One of the most common symptoms people with anxiety or OCD experience is black-and-white thinking. But what is it, exactly? How can we identify it? Why do we do it? And, most importantly, how can we stop? Let’s break it down.
What is black-and-white thinking?
Black-and-white thinking is the tendency to view all situations in terms of extremes; things are either good or bad, right or wrong, all or nothing, etc. From this perspective, there is no room for anything in between. It’s a thought pattern that makes it difficult to see the gray area and that does not account for the complexities or nuances that most situations entail. This results in our emotions, mood, and anxiety levels bouncing back and forth from one extreme to another, which can feel paralyzing.
Why do we use black-and-white thinking?
As humans, we desire to be in control. Black-and-white thinking is one way that we, unproductively, try to attain this. Our brains want to label things and put them into definitive boxes. The underlying goal being, “If I can define this, I can control it. If I can control it, I do not have to be vulnerable or hurt.” We have also been conditioned by an achievement-driven culture that unconsciously tells us that if things aren’t perfect, they’re bad. Or, even worse, that if we aren’t perfect, we are bad. These tendencies are intensified in people who have anxiety, OCD, trauma or who are perfectionistic.
Why is black-and-white thinking harmful?
Black-and-white thinking doesn’t actually give us the control we desire from engaging in it. It only gives us perceived control. It doesn’t account for all of the complexities and nuances of life.

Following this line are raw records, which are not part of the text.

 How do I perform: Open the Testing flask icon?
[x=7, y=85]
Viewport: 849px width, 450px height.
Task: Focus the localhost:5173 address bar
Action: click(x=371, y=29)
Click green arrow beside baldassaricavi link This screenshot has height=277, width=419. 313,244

It doesn’t allow for emotions to co-exist, which causes them to shift back & forth between extreme highs and lows. It exhausts us. It causes us to catastrophize and create false meaning out of situations. We also end up putting unrealistic expectations on ourselves and others. And all of this, inevitably, ends up making us feel worse and, ironically, out of control.

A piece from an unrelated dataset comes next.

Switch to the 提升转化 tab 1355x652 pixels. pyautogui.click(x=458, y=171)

What are some examples of black-and-white thinking?
- Thinking you’re horrible at your job after making a mistake
- Worrying that one disagreement with your partner will result in the end of your relationship
- Believing that taking care of yourself & prioritizing your needs is selfish
- Invalidating your struggles because ‘someone else has it worse’
- Feeling guilty about setting boundaries with a loved one
What should we do if we’re engaging in black-and-white thinking?

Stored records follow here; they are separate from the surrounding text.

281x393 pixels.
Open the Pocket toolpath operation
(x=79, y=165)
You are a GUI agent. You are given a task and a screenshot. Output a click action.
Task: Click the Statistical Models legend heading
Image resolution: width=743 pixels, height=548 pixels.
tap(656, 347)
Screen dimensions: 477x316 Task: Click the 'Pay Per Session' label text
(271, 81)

- Notice It – Having awareness and naming the behavior is key to changing it. Start by simply identifying it when it happens before you even try to change it. Keep a tracker so you can notice any patterns. Do this for at least a week.
- Don’t Judge Yourself For It – You’re working through deeply engrained, unconscious thought patterns. This can be hard to change and will take some time. Your tendency will be to judge yourself or beat yourself up as you work to overcome this. Essentially, your instinct will be to use black-and-white thinking about your black-and-white thinking. This is counterproductive and will only make you feel worse. Having patience & self-compassion is important. Try to remind yourself that it’s okay to be where you’re at while you work to get where you want to go.
- Get Curious About It – View your thoughts as data and get curious about what they’re telling you. Ask yourself: What is the story I’m telling myself about this? Am I thinking in extremes? What meaning am I making of this? What might I try to be protecting myself from? Is there something I need?
- Challenge & Reframe It – Using the information you gathered, consider another alternative about the story you’re telling yourself. Think about both extreme versions of the story and consider what falling somewhere in the middle might look like. Use the word ‘AND’ to construct a new version of the story with the data you have.
What are some examples of challenging & reframing black-and-white thoughts?
- I’m really good at my job AND I make mistakes sometimes.
- We had a disagreement AND we are happy in our relationship.
- I care deeply about others AND I prioritize my own needs.
- Other people have more struggles than I do AND I am dealing with some really hard things.
- I love my family a lot AND I need to set boundaries with them.
Why is challenging & reframing black-and-white thoughts important?
Our realities don’t typically bounce back and forth from one extreme to another, but our thoughts can trick us into thinking that they do. Finding the ‘AND’ by challenging & reframing these thoughts reminds us that BOTH things can be true. It allows space for there to be more than one truth, more than one reality and more than one emotion. It allows us to not define ourselves, our relationships or our circumstances based on a singular event. And it allows us to have more compassion toward ourselves.
By gently and consciously challenging & reframing our black-and-white thoughts over time, we can live a more calm and grounded life. We can trust ourselves more. We can stop constantly feeling like we need to ‘fix’ ourselves or our circumstances. We can stop being paralyzed by our thoughts. We can experience more neutral emotions and more easily sit with our hard ones. And we can begin to live the lives we truly desire.